Indirect immunoselection of late distal cell populations from rabbit kidney cortex.

This study describes a method for the separation of distal cell populations based on the sequestration of proximal cells on immunoadsorbent columns (CNBr-activated Sepharose 6MB) bound with three brush-border monoclonal antibodies (S6-Mab). A high yield of isolated cell suspension from rabbit kidney cortex was prepared by mechanical dissociation after perfusion and incubation of the kidneys with 10(-3) M EDTA. The sequestration of the proximal cells was achieved in two sequential chromatographic steps.
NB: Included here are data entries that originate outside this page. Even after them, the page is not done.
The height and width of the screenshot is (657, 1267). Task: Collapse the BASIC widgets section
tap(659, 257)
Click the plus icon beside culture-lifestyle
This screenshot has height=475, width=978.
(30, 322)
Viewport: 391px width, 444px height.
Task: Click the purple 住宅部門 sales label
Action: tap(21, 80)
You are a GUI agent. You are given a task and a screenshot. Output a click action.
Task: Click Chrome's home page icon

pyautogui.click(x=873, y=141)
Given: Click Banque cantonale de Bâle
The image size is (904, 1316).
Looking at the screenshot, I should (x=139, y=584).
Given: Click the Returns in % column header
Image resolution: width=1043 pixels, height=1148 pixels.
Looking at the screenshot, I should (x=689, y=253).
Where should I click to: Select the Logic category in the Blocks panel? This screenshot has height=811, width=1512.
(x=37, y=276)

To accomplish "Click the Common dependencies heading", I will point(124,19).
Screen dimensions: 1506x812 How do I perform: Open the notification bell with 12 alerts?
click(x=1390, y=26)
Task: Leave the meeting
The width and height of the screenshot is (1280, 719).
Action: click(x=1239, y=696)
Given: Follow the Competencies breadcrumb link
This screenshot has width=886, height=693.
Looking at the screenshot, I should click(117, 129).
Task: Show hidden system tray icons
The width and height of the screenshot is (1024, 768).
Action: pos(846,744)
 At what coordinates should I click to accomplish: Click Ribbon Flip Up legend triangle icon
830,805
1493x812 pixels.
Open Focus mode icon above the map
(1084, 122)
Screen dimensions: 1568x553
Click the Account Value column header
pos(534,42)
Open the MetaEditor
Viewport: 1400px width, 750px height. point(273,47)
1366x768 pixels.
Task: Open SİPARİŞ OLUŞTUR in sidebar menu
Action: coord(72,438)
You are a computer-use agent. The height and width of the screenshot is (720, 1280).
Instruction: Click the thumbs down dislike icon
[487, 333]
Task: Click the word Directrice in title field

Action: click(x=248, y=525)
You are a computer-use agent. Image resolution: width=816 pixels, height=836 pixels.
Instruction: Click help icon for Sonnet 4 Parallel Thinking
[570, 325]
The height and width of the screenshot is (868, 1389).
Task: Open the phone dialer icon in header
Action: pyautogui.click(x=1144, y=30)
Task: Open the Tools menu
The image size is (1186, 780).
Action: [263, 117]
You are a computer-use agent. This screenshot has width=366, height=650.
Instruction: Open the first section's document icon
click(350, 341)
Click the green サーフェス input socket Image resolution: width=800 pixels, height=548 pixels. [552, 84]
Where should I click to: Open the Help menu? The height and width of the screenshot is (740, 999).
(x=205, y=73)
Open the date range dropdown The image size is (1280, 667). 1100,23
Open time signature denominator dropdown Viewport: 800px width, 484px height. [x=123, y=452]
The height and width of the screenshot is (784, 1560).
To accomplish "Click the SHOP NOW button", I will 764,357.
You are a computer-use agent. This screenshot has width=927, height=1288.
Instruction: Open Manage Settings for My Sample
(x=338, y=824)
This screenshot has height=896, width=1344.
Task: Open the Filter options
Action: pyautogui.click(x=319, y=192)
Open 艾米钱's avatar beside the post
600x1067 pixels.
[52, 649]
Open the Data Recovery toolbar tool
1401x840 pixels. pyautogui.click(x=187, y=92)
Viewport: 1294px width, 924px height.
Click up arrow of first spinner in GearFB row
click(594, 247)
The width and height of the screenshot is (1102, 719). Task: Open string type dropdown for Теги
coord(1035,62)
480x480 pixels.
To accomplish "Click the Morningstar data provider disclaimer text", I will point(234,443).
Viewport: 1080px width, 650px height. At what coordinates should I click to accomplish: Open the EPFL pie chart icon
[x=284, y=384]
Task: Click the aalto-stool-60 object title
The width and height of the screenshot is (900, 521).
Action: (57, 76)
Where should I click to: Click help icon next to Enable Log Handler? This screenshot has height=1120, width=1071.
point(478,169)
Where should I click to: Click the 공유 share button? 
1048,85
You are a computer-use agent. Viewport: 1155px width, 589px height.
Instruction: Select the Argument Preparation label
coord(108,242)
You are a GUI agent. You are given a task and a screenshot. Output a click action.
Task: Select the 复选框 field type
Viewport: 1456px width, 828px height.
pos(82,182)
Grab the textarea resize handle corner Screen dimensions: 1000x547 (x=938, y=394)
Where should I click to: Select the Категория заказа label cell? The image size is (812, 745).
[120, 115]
About 92% of the applied cells were first retained on an S6-Mab column after a 60-min stationary stage and the unbound cells were submitted by direct flow to a second S6-Mab column. In such conditions, 8 X 10(6) cells were recovered when starting with 331 X 10(6) cortical cells. The efficiency of the proximal cell depletion process was confirmed by an 80% decrease in brush-border enzymes, a very low phosphoenolpyruvate carboxykinase activity, and absence of cells bearing long microvilli, as ascertained by electron microscopy. This immunodepleted cell population presented the enzymatical characteristics of cells from the more distal segments. As compared with the initial cell suspension, these cells exhibited higher hexokinase (2.3 times), succinate dehydrogenase (1.5 times), and Na+-K+-ATPase (2.6 times) activities. In addition, adenylate cyclase activities remained sensitive to parathormone, arginine vasopressin, and isoproterenol. The functional capacity of these immunodepleted cells was assessed by an almost complete exclusion of eosin dye, a low Na+ and high K+ intracellular content, and a high respiratory rate of oxygen consumption. In conclusion, this immunoselective process makes it possible to obtain subpopulations of renal cortical cells possessing the main characteristics of the distal, connecting, and collecting cells for physiological and metabolic studies.